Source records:

__________________________________________________

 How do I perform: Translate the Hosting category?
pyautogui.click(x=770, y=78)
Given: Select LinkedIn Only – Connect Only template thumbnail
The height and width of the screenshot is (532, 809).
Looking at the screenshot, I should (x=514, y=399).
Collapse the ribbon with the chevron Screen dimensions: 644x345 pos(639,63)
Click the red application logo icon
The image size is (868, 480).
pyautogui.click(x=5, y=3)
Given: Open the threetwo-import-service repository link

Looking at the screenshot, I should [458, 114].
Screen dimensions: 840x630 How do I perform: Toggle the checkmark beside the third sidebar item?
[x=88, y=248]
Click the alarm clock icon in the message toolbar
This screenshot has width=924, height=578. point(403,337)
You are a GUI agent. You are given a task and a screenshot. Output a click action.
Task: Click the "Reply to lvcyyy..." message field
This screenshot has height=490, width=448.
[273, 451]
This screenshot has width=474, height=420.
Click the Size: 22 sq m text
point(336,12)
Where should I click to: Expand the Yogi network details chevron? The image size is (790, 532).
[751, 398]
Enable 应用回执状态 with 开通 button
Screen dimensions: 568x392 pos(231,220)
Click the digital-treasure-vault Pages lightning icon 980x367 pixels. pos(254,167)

__________________________________________________

[Required action] Only the lines from the one containing "Collapse the ribbon" through the final line of the data belong in the answer, repeated exactly.

[Result]
Collapse the ribbon with the chevron Screen dimensions: 644x345 pos(639,63)
Click the red application logo icon
The image size is (868, 480).
pyautogui.click(x=5, y=3)
Given: Open the threetwo-import-service repository link

Looking at the screenshot, I should [458, 114].
Screen dimensions: 840x630 How do I perform: Toggle the checkmark beside the third sidebar item?
[x=88, y=248]
Click the alarm clock icon in the message toolbar
This screenshot has width=924, height=578. point(403,337)
You are a GUI agent. You are given a task and a screenshot. Output a click action.
Task: Click the "Reply to lvcyyy..." message field
This screenshot has height=490, width=448.
[273, 451]
This screenshot has width=474, height=420.
Click the Size: 22 sq m text
point(336,12)
Where should I click to: Expand the Yogi network details chevron? The image size is (790, 532).
[751, 398]
Enable 应用回执状态 with 开通 button
Screen dimensions: 568x392 pos(231,220)
Click the digital-treasure-vault Pages lightning icon 980x367 pixels. pos(254,167)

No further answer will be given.